Glutamate signaling proteins and tyrosine hydroxylase in the locus coeruleus of alcoholics

Abstract

It has been postulated that alcoholism is associated with abnormalities in glutamatergic neurotransmission. This study examined the density of glutamate NMDA receptor subunits and its associated proteins in the noradrenergic locus coeruleus (LC) in deceased alcoholic subjects. Our previous research indicated that the NMDA receptor in the human LC is composed of obligatory NR1 and regulatory NR2C subunits. At synapses, NMDA receptors are stabilized through interactions with postsynaptic density protein (PSD-95). PSD-95 provides structural and functional coupling of the NMDA receptor with neuronal nitric oxide synthase (nNOS), an intracellular mediator of NMDA receptor activation. LC tissue was obtained from 10 alcohol-dependent subjects and eight psychiatrically healthy controls. Concentrations of NR1 and NR2C subunits, as well as PSD-95 and nNOS, were measured using Western blotting. In addition, we have examined tyrosine hydroxylase (TH), the rate-limiting enzyme in the synthesis of norepinephrine. The amount of NR1 was lower in the rostral (-30%) and middle (-41%) portions of the LC of alcoholics as compared to control subjects. No differences in the amounts of NR2C, PSD-95, nNOS and TH were detected comparing alcoholic to control subjects. Lower levels of NR1 subunit of the NMDA receptor in the LC implicates altered glutamate-norepinephrine interactions in alcoholism.

Figure 1

Relationship between the optical density values of NR1, NR2C, PSD-95, nNOS, TH, actin and total protein concentration in the human LC. Wells were loaded with 10, 20, and 40 µg of total human LC protein.

Figure 2

Immunoblots of NR1, NR2C, PSD-95, nNOS, TH and actin from a representative pair of control/alcoholic subjects used in the analysis. Shown are blots from three separate anatomical levels of the LC: rostral (R), middle (M), and caudal (C). Each well was loaded with 20 µg of total protein. Additionally, each gel was loaded with three concentrations of LC standard (dissected from a healthy control subject) consisting of 10–40 µg of total protein.

Figure 3

Amounts of NR1, NR2C, PSD-95, and nNOS immunoreactivities in the LC from control subjects (open bars; n=8) and alcohol dependent subjects (filled bars; n=10).
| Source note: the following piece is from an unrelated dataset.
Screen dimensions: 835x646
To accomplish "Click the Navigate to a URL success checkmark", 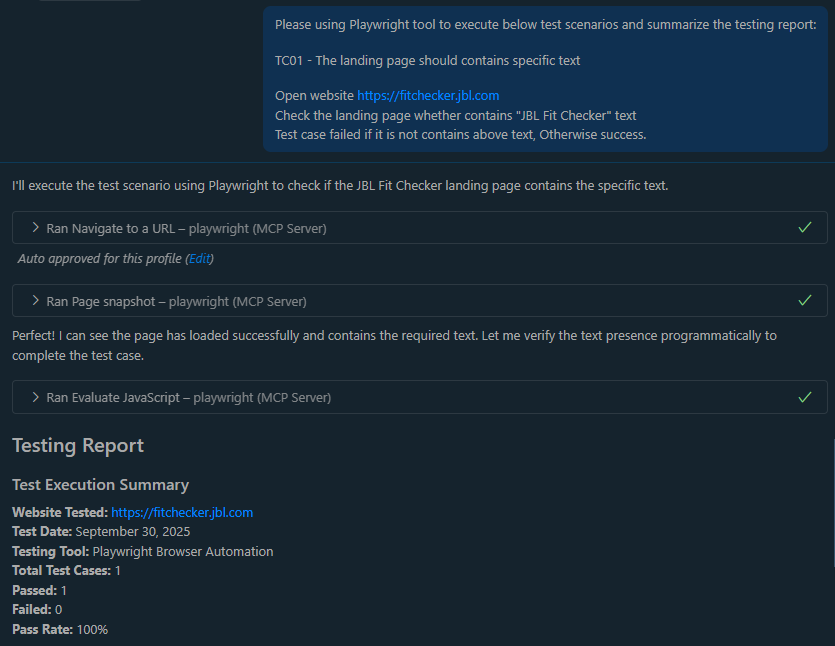I will coord(805,228).
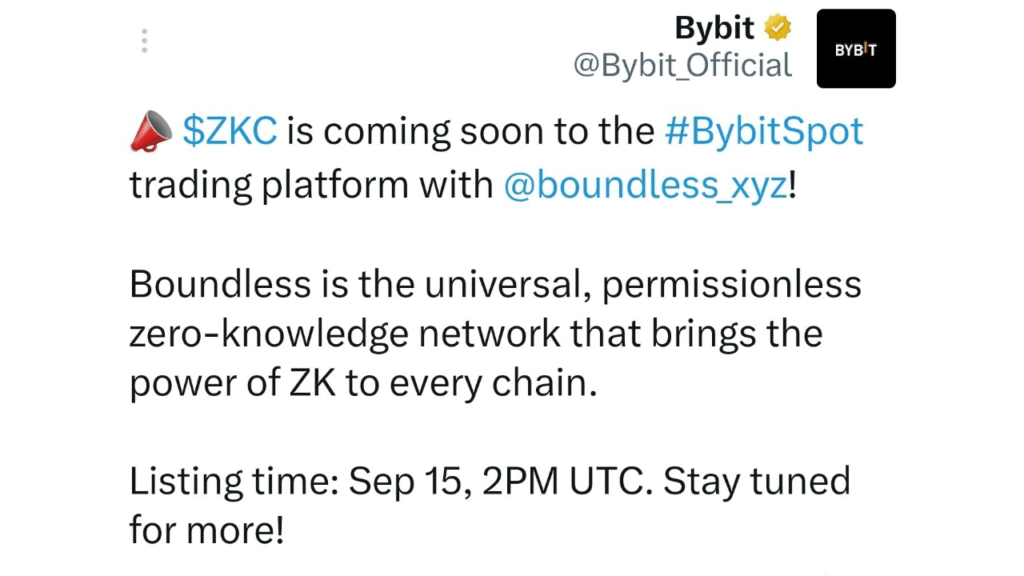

Immunoreactivities were measured at the rostral, middle and caudal portions of the LC. Asterisks indicate statistical significance (p<0.01) Comparing amounts of immunoreactivity in alcoholic subjects to control subjects at the same anatomical level.

Figure 4

Amount of TH immunoreactivity and neuromelanin containing cell numbers from control subjects (open bars; n=8) and alcohol dependent subjects (filled bars; n=10). Immunoreactivities and LC cell numbers were estimated at the rostral, middle and caudal portions of the LC.

Figure 5

Body mass index (BMI) in psychiatrically normal control subjects (open bars, n=8) and in subjects diagnosed with alcohol dependence (filled bars; n=10). Each bar represents the mean ± SEM. There was no significant difference in BMI comparing alcoholics to control subjects.